___ Records for this exercise ___

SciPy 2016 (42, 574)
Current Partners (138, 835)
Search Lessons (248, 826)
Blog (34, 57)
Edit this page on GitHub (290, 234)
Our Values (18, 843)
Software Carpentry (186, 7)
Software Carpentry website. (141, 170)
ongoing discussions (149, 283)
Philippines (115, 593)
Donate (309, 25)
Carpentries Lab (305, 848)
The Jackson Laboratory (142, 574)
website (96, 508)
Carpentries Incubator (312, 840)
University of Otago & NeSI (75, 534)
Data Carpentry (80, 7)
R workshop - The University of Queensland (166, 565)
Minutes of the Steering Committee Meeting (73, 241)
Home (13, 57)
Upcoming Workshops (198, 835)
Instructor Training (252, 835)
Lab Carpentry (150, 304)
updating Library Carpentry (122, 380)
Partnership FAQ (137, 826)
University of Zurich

___
___ Records for this exercise ___

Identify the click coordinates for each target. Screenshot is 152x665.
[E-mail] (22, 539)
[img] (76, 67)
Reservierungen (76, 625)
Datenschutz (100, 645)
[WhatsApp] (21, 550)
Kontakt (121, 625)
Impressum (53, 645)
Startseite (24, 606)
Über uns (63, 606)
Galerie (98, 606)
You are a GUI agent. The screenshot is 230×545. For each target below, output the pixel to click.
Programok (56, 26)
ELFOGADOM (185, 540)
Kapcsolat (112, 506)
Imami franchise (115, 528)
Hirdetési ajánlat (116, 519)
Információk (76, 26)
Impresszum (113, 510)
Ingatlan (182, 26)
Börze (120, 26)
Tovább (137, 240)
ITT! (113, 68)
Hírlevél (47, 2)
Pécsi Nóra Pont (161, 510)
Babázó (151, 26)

___
___ Records for this exercise ___

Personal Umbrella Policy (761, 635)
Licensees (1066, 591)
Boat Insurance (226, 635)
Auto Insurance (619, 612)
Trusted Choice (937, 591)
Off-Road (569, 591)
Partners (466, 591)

___

Do this
Give the lines of the listing from the line with "ELFOGADOM (185, 540)" up to and including the line with "Babázó (151, 26)" as a Markdown table with the columns Number and Record line, leaving out any blank lines.

The reply
| Number | Record line |
|---|---|
| 1 | ELFOGADOM (185, 540) |
| 2 | Kapcsolat (112, 506) |
| 3 | Imami franchise (115, 528) |
| 4 | Hirdetési ajánlat (116, 519) |
| 5 | Információk (76, 26) |
| 6 | Impresszum (113, 510) |
| 7 | Ingatlan (182, 26) |
| 8 | Börze (120, 26) |
| 9 | Tovább (137, 240) |
| 10 | ITT! (113, 68) |
| 11 | Hírlevél (47, 2) |
| 12 | Pécsi Nóra Pont (161, 510) |
| 13 | Babázó (151, 26) |